EXERCISE BRIEF
Update the material starting with the line that contains "This screenshot has height=683, width=800." and going on through the line that contains "I will 42,341." by replacing "dropdown" with "drop-down list". Give those lines back with everything else unchanged.
— Start —
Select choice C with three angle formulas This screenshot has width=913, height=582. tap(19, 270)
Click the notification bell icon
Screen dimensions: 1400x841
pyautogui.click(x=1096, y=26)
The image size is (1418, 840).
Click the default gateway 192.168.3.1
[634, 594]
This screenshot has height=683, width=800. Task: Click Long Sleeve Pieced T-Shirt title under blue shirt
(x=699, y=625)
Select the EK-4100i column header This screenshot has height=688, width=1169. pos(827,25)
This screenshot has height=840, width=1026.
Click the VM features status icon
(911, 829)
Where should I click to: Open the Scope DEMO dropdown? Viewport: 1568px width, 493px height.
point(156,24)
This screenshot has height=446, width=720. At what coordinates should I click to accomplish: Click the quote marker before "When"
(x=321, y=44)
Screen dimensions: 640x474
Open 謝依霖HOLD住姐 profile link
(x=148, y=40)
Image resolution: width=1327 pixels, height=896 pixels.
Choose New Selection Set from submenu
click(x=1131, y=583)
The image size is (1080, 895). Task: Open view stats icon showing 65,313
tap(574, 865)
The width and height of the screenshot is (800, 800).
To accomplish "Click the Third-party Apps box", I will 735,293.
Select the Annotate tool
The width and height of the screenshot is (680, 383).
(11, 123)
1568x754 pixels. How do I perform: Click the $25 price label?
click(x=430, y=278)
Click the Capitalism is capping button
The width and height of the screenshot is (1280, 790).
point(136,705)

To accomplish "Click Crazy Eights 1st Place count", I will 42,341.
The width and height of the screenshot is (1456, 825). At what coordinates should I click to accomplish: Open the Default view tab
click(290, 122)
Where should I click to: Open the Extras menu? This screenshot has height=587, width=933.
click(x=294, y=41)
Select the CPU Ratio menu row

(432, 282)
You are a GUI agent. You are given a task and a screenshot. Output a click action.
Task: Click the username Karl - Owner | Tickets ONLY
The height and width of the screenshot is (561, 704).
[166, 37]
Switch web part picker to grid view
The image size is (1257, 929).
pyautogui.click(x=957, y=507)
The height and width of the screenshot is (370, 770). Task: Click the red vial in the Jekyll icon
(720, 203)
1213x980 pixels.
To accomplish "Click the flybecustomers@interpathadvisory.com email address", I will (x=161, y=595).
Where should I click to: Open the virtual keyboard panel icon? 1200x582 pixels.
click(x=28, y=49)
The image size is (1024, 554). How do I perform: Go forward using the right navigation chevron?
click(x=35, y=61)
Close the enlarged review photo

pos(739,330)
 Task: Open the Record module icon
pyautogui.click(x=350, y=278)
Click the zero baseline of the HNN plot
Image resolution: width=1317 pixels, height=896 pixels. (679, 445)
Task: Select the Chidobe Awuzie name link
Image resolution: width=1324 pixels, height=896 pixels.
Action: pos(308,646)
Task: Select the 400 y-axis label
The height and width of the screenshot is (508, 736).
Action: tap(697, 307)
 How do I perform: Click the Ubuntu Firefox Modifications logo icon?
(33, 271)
— End —
EXERCISE OUTPUT
This screenshot has height=683, width=800. Task: Click Long Sleeve Pieced T-Shirt title under blue shirt
(x=699, y=625)
Select the EK-4100i column header This screenshot has height=688, width=1169. pos(827,25)
This screenshot has height=840, width=1026.
Click the VM features status icon
(911, 829)
Where should I click to: Open the Scope DEMO drop-down list? Viewport: 1568px width, 493px height.
point(156,24)
This screenshot has height=446, width=720. At what coordinates should I click to accomplish: Click the quote marker before "When"
(x=321, y=44)
Screen dimensions: 640x474
Open 謝依霖HOLD住姐 profile link
(x=148, y=40)
Image resolution: width=1327 pixels, height=896 pixels.
Choose New Selection Set from submenu
click(x=1131, y=583)
The image size is (1080, 895). Task: Open view stats icon showing 65,313
tap(574, 865)
The width and height of the screenshot is (800, 800).
To accomplish "Click the Third-party Apps box", I will 735,293.
Select the Annotate tool
The width and height of the screenshot is (680, 383).
(11, 123)
1568x754 pixels. How do I perform: Click the $25 price label?
click(x=430, y=278)
Click the Capitalism is capping button
The width and height of the screenshot is (1280, 790).
point(136,705)

To accomplish "Click Crazy Eights 1st Place count", I will 42,341.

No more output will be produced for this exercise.